Objectifs →
1/ Répondez aux questions suivantes d'après le récit de voyage à vélo :
(a) Dans quel village le récit évoque-t-il un écrivain prénommé Paul ?
(b) Jusqu'à quel col s'étend la platitude du plateau de l'Aubrac ?
(c) Quelle distance compte l'étape du jour 5 ?
2/ Reproduisez fidèlement le passage du récit de voyage à vélo qui va de « On lâche les » jusqu'à « des plus agréables. » inclus.
3/ Rédigez la suite du récit de voyage à vélo en reprenant juste après sa dernière phrase.

Extrait du texte →

Suite à un bon coup de c.., nous rejoignons Albaret Ste Marie puis passons sous l’autoroute A75. Nous atteignons le point le plus au nord de notre périple, notre parcours va s’infléchir vers l’ouest puis prendre franchement une direction sud. En traversant le village de Fournels, j’ai une pensée pour son homonyme écrivain, prénommé Paul, car ses ouvrages sur la bicyclette ont enchanté quelques unes de mes soirées de lecture. (Anquetil tout seul, besoin de vélo…)
A roue de velours, nous nous dirigeons doucement mais surement vers Nasbinals. Les souvenirs du marathon des Burons, couru ici, il y a quelques années, accompagnent mes coups de pédale. Après Nasbinals, la fin de l’étape reste pour moi, un enchantement. Nous traversons, dans son intégralité, le plateau de l’Aubrac. La brise fraîche, les odeurs de foin coupé, les rivières qui serpentent nonchalamment, la surface bleu sombre des lacs, les vaches qui nous regardent passer avec leurs yeux de velours et cette platitude apparemment infinie jusqu’au col de Bonnecombe : tout contribue à mon bonheur et je me sens tout à fait à ma place sur mon vélo dans ce décor idyllique à mes yeux.
On lâche les chevaux dans la dernière descente rapide pour arriver en trombe à saint Germain du Teil. Le gîte rustique qui fait penser à un refuge de haute montagne, l’accueil chaleureux de la propriétaire, le plaisir d’être à l’étape, la promesse d’un bon repas : forcément cette fin de journée va être des plus agréables.
jour 5 : St Germain du Teil / Meyrueis – 73 km, D+ : 1050m
Excellent dîner pris, hier au soir, sur la terrasse fleurie de la propriétaire du gîte. Cuisine maison, plat consistant, produits du terroir, une côte de porc bien épaisse servie avec son jus savoureux et des légumes du jardin… J’en salive encore en écrivant ces quelques mots !

Données →
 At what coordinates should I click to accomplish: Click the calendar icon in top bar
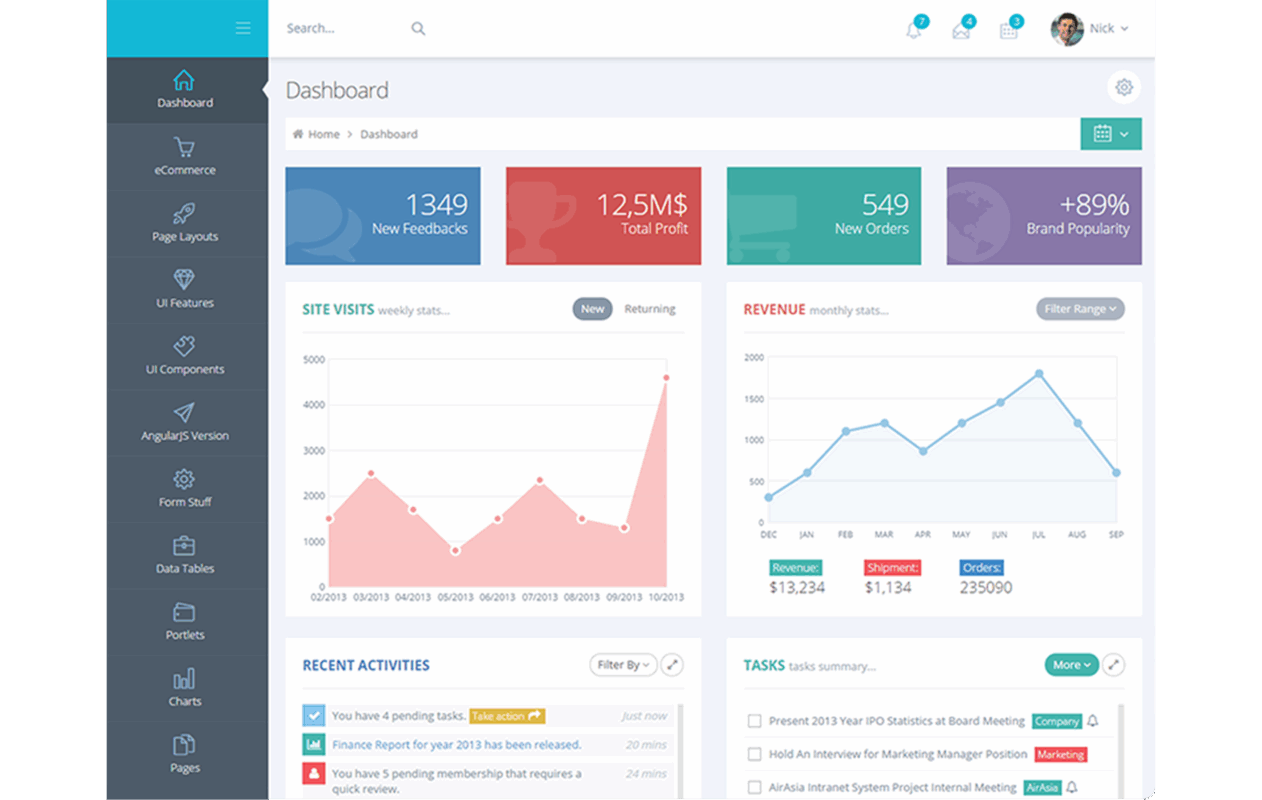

Réponses attendues →
1/
(a) Fournels
(b) Le col de Bonnecombe
(c) 73 km

2/
On lâche les chevaux dans la dernière descente rapide pour arriver en trombe à saint Germain du Teil. Le gîte rustique qui fait penser à un refuge de haute montagne, l’accueil chaleureux de la propriétaire, le plaisir d’être à l’étape, la promesse d’un bon repas : forcément cette fin de journée va être des plus agréables.

3/
Départ ce matin, après les légers préparatifs, qui, au fil des jours, deviennent une simple habitude (remplir les gourdes, faire le sac à dos, remettre les compteurs à zéro…).
Descente rapide d’une dizaine de minutes puis nous longeons l’autoroute sur quelques kilomètres avant d’entamer une première côte sur une route large mais déserte. Je replonge instantanément dans l’effort mesuré et le rythme à adopter.
Nous roulons désormais, comme deux héros de légende sur le bien nommé causse de Sauveterre, agréable car assez ombragé, un léger vent frais venant même de temps à autre, nous caresser les mollets.
Deux heures plus tard, nous voici au bord d’un précipice de quelques cinq cents mètres. Nous découvrons au détour d’un virage, l’immense gorge creusée par la rivière. Les Américains ont leur Colorado, les Lozériens ont leur Tarn ! La descente en lacets serrés sur une route à quelques douze pour cent par endroit, nous fait prendre, un instant pour des coureurs pros quoiqu’eux roulent à cette vitesse (55 / 60 km/h) sur un sprint par exemple.
Pas de pain aux raisins comme vivre de course mais quelques fruits secs une fois le village des Vignes atteint. Nous continuons notre descente en pente douce en longeant le Tarn sur une douzaine de kilomètres, seul les minis bus qui emmènent ou ramènent les kayaks entravent un peu notre route. Pas de bouquet au vainqueur en traversant le village de Rosier car notre périple ne s’arrête pas là. Dans une chaleur marquée par le chant ininterrompu des cigales, il nous faut encore remonter, dans leur intégralité, les gorges de la Jonte.
La bière régionale de l’Aubrac, savourée dans un bar de Meyrueis, garde un goût de «revenons-y» auquel nous ne résistons pas. On se cale ensuite à l’ombre car vers quinze heures, le village semble s’embrasser à cause de la chaleur d’un soleil de plomb. On prend bien la chose, nous sommes arrivés à l’étape sans épate !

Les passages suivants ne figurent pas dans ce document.